Building on Quicksand

Context: NoSQL

Following on from the CAP theorem, “NoSQL” became a popular battle cry in the early 2000s.

Most NoSQL systems were most importantly “NoACID” systems, but the perception at the time was that SQL and Transactions were tightly coupled, and all that database stuff (complex queries, optimizers, transactions) was slow and unnecessary for many developers. For whatever reason NoSQL is the moniker that stuck for such systems.

The NoSQL offerings partitioned into two camps: document databases and key-value stores.

Document Databases

The most influential document database was and is MongoDB. Document databases wer so-called because they targeted web-oriented documents (XML, JSON) as their native data model. (Even today, the MongoDB website unhelpfully explains “A document is a record in a document database.”)

Early on, MongoDB made a lot of claims about scalability, in the spirit of CAP, which caused some amusement. But the real advantage of MongoDB was that it had great ergonomics for JS programmers – setting up MongoDB and getting JSON in and out of it was very easy. With time it acquired many of the features we associate with a classical DBMS, retaining its JSON-centric data model and a bespoke query language. Meanwhile extensions to PostgreSQL and other systems to support JSON were largely inspired by the success of MongoDB.

Key-Value Stores

The other class of NoSQL systems were “Key-Value Stores (KVSs). These are essentially durable hashtable APIs. One of the earliest standalone KVSs was BerkeleyDB, which was Margo Seltzer’s PhD work from the Postgres era, and was for a long time one of the most successful open source databases. It provided B-tree and Hashtable indexes, and was packaged as an embedded library that could be linked into applications. Unlike many subsequent KVSs, BerkeleyDB was a fully transactional system, targeted at a single node.

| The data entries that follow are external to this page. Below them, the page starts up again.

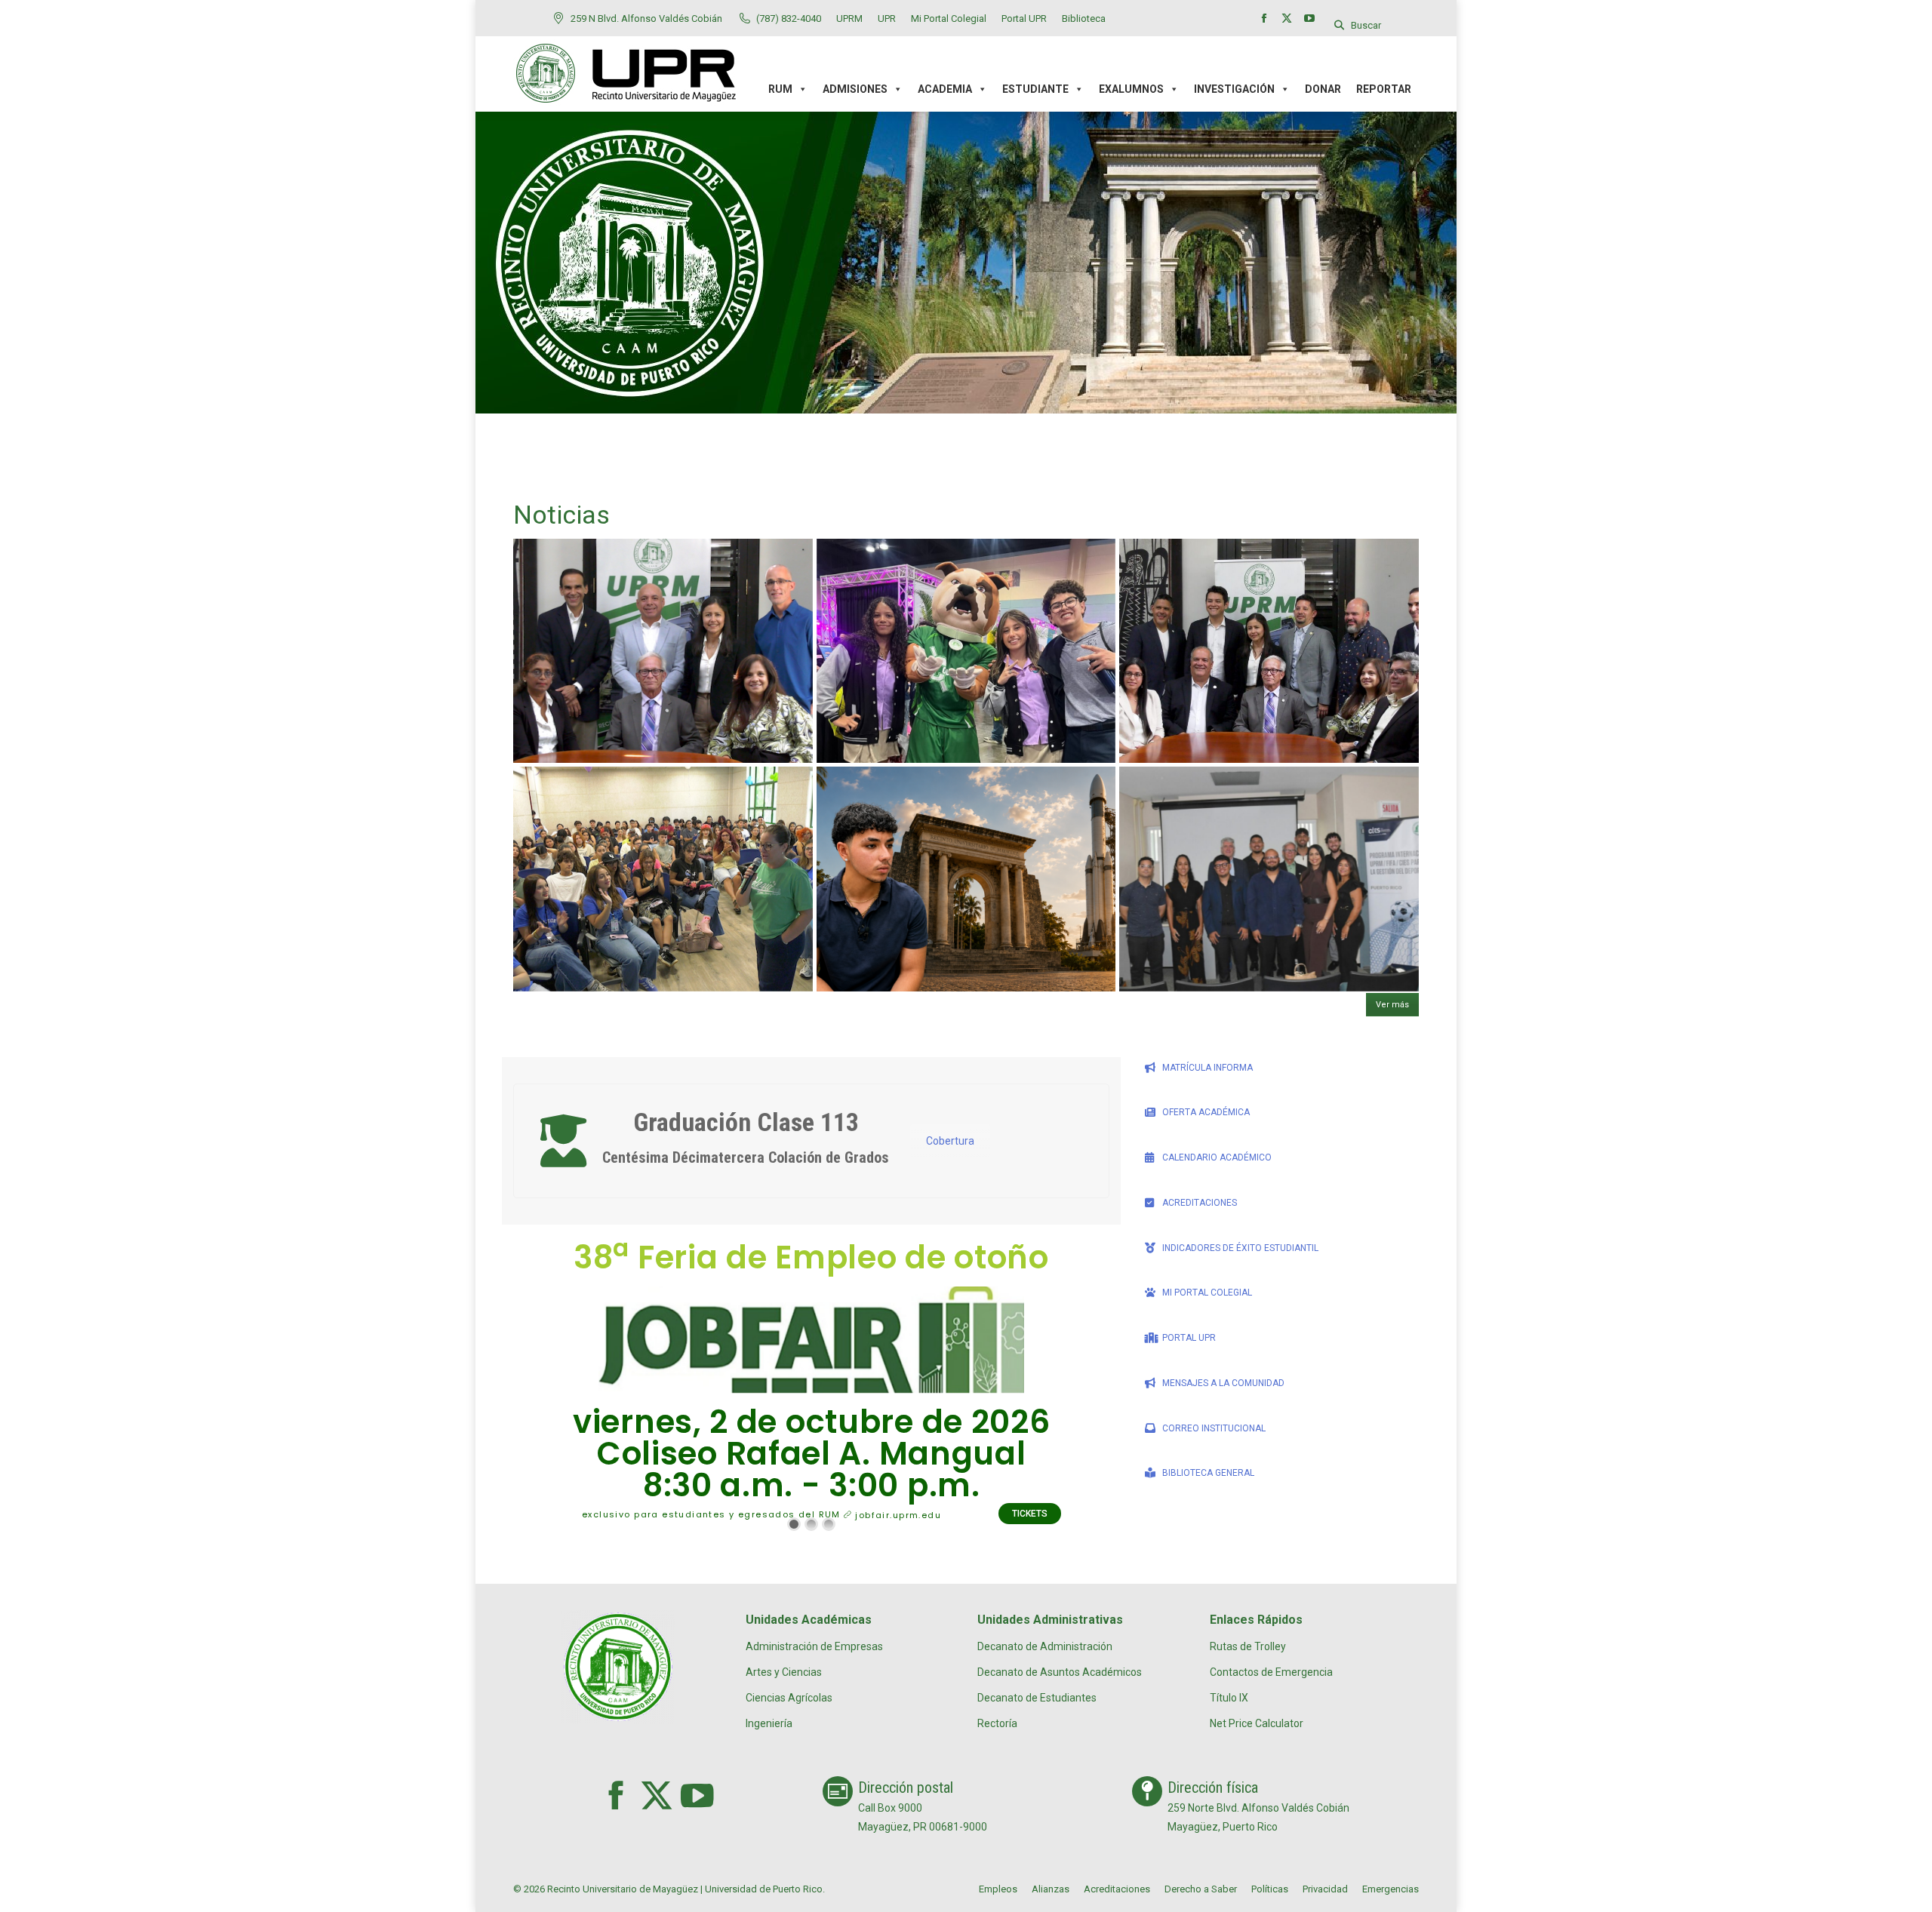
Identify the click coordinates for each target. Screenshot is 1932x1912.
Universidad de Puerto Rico (764, 1889)
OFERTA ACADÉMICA (1206, 1112)
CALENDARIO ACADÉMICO (1217, 1157)
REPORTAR (1383, 89)
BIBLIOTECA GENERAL (1208, 1473)
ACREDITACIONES (1199, 1202)
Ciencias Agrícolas (789, 1698)
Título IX (1229, 1698)
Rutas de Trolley (1248, 1646)
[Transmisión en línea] (563, 1140)
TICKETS (1030, 1513)
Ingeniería (769, 1723)
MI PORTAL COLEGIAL (1207, 1292)
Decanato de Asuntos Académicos (1059, 1672)
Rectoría (997, 1723)
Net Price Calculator (1256, 1723)
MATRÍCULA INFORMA (1207, 1067)
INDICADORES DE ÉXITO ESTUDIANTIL (1240, 1248)
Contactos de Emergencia (1271, 1672)
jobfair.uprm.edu (896, 1514)
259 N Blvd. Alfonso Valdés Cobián (646, 18)
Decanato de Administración (1044, 1646)
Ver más (1392, 1005)
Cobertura (950, 1141)
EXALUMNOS (1131, 89)
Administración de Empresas (814, 1646)
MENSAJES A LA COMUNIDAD (1223, 1383)
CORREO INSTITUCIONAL (1214, 1428)
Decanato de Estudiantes (1037, 1698)
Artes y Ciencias (784, 1672)
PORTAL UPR (1189, 1338)
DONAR (1323, 89)
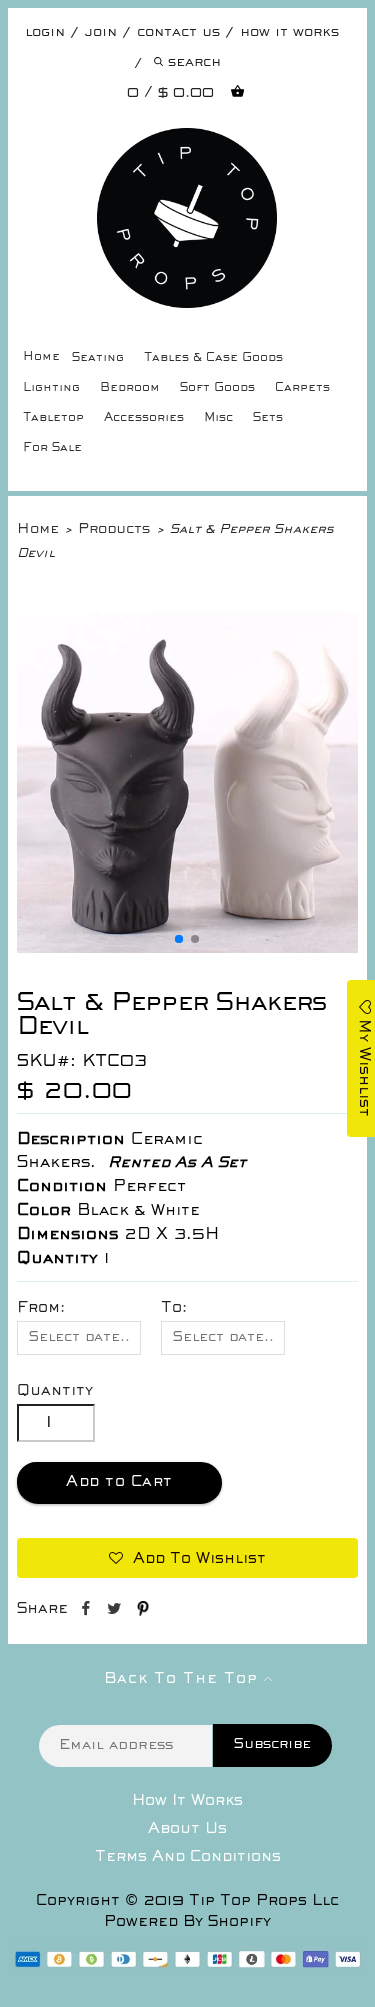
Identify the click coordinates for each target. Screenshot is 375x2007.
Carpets (302, 388)
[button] (179, 939)
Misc (218, 418)
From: (41, 1308)
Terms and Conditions (188, 1857)
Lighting (51, 388)
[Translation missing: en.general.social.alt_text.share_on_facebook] (87, 1612)
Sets (268, 418)
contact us (178, 32)
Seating (98, 358)
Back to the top (184, 1679)
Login (45, 32)
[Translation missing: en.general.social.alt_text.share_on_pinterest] (143, 1612)
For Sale (52, 448)
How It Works (187, 1801)
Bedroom (130, 388)
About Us (187, 1829)
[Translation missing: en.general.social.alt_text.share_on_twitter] (116, 1612)
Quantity (55, 1391)
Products (114, 529)
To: (174, 1308)
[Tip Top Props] (187, 143)
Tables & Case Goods (213, 358)
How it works (289, 32)
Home (41, 357)
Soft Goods (217, 388)
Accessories (144, 418)
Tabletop (53, 418)
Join (101, 32)
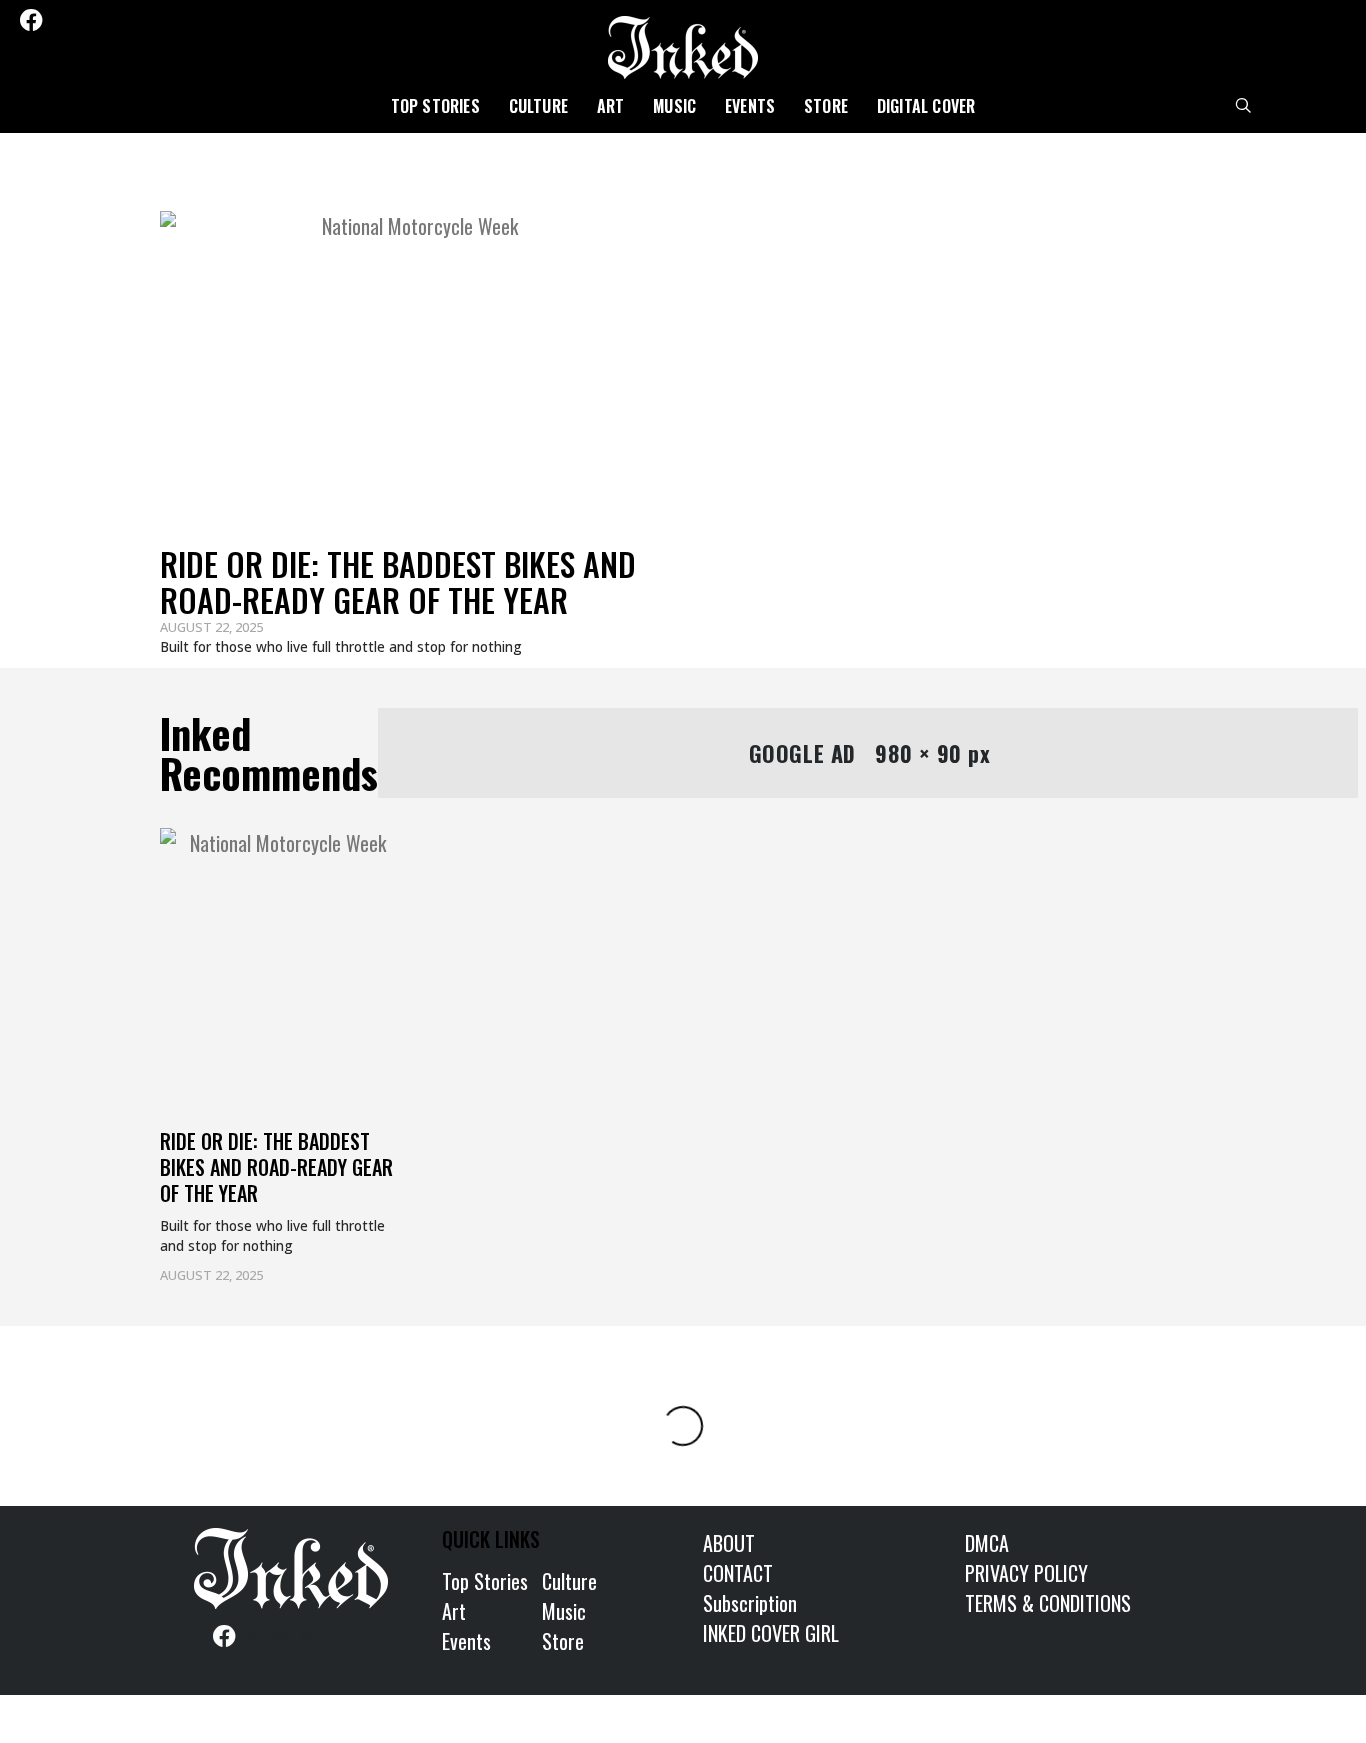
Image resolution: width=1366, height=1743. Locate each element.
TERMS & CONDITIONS (1048, 1603)
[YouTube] (168, 20)
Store (826, 106)
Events (750, 106)
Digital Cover (926, 106)
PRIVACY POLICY (1026, 1573)
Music (674, 106)
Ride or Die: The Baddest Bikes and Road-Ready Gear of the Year (398, 581)
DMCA (987, 1543)
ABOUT (729, 1543)
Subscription (750, 1603)
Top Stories (435, 106)
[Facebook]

One of the most influential scalable KVSs was Amazon Dynamo, which they used to replace what was purportedly the world’s largest Oracle installation for a bunch of their shopping state. Unlike BerkeleyDB, Dynamo was a distributed, eventually-consistent KVS. Apache Cassandra is an open source implementation of the Dynamo design. (Note that AWS DynamoDB is not the same system as Amazon Dynamo). The Dynamo paper is one of the most-cited examples of an eventually consistent system. It was published at SOSP rather than a database conference. Dynamo itself wasn’t especially novel, but the paper is interesting for a few reasons:

  1. It is a good example of a large web property replacing a general purpose Relational DBMS with a bespoke database for their own purposes. In a sense Dynamo is to OLTP what MapReduce was to Data Warehousing/OLAP.
  2. It has interesting examples of application logic that works over an eventually consistent database.

The theme of bespoke vs general DBMS is unlikely to ever go away. It should not surprise/impress you on its own. The real question to ask: what can you learn from the optimizations chosen for the bespoke setting? Many of these relate to the workload and application logic! Are these repeatable patterns? When and where?

Building on Quicksand

Rather than read the Dynamo paper, I chose for us to read a paper that focuses on the juicy lessons from Dynamo. This paper is less buttoned down than the Dynamo paper, but it has both more lessons and more open problem statements.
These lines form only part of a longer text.